Hormuz, le compagnie di navigazione dicono no agli USA: "Troppo pericoloso, comanda l'Iran"
Le compagnie di navigazione internazionali stanno evitando di attraversare lo Stretto di Hormuz utilizzando il corridoio alternativo protetto dagli Stati Uniti. Secondo fonti del settore marittimo interpellate da Reuters, gli armatori preferiscono non rischiare il transito lungo il litorale omanita per il forte timore di ritorsioni e attacchi da parte delle forze iraniane.
La decisione arriva dopo una serie di raid mirati condotti dall'Iran contro le navi che tentavano di aggirare i canali di navigazione designati da Teheran, stabiliti dal memorandum d'intesa (MoU) tra i due Paesi. Questa situazione sta spingendo i colossi marittimi a mettere in discussione la reale sicurezza ed efficacia della scorta militare statunitense nell'area.
"Gli Stati Uniti non sembrano avere alcun controllo sulla situazione", ha rivelato una fonte del settore, spiegando che la propria azienda ha preferito sospendere completamente i transiti nello stretto per tutelare l'incolumità degli equipaggi a fronte di un drammatico peggioramento della sicurezza.
Il fallimento della rotta alternativa e il crollo dei transiti
"La costante capacità dell'Iran di colpire le navi lungo la rotta omanita dimostra che la soluzione proposta dall'amministrazione Trump per garantire il transito difficilmente potrà funzionare", ha spiegato Torbjorn Solvedt, analista capo per l'Asia occidentale presso la società di intelligence Verisk Maplecroft.
Con la ripresa dei raid statunitensi contro l'Iran e il ripristino del blocco navale americano sui porti e sulle rotte commerciali iraniane, il traffico marittimo nello Stretto di Hormuz si è quasi del tutto paralizzato. I dati forniti dalla piattaforma di tracciamento Kpler rivelano che nel primo giorno del rinnovato blocco statunitense solo sette navi hanno attraversato lo stretto, contro le 13 del giorno precedente.

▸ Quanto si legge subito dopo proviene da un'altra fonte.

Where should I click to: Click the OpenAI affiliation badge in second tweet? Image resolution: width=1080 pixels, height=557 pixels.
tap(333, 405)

Hormuz risks deepen further
— Kpler (@Kpler) July 15, 2026
Confirmed Strait of Hormuz crossings rose slightly on 14 July, with 21 monitored transits recorded, dominated by commercial traffic carrying crude, LPG, methanol and iron ore. However, the security outlook deteriorated further as three additional… pic.twitter.com/ePEfykLST0
Appena prima del blocco, il 14 luglio, Kpler aveva registrato 21 transiti monitorati: quasi tutte le imbarcazioni avevano scelto di percorrere la rotta approvata dall'Iran, lasciando il corridoio omanita scortato dagli USA completamente vuoto. La stessa società di analisi ha confermato altri tre attacchi al largo dell'Oman, che portano il tragico bilancio complessivo a 56 incidenti e 17 marinai morti.
Chi controlla davvero lo Stretto?
A riprova di chi gestisca effettivamente i flussi nell'area, i dati diffusi dall'Autorità dello Stretto del Golfo Persico (PGSA) mostrano che nelle tre settimane tra la firma del memorandum d'intesa USA-Iran e lo scoppio delle ostilità, oltre 200 navi non iraniane hanno formalmente richiesto a Teheran permessi di transito e coperture assicurative.

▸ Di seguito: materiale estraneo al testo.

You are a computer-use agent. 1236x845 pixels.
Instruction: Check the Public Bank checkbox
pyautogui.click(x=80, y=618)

L'autorità iraniana ha accolto il 79% delle richieste. Tra queste, le petroliere rappresentavano la fetta più grande (il 41%), con Cina e India come principali destinazioni commerciali (circa un quinto ciascuna). Numeri significativi che si riferiscono esclusivamente ai transiti autorizzati dall'Iran, escludendo del tutto la rotta sotto scorta americana.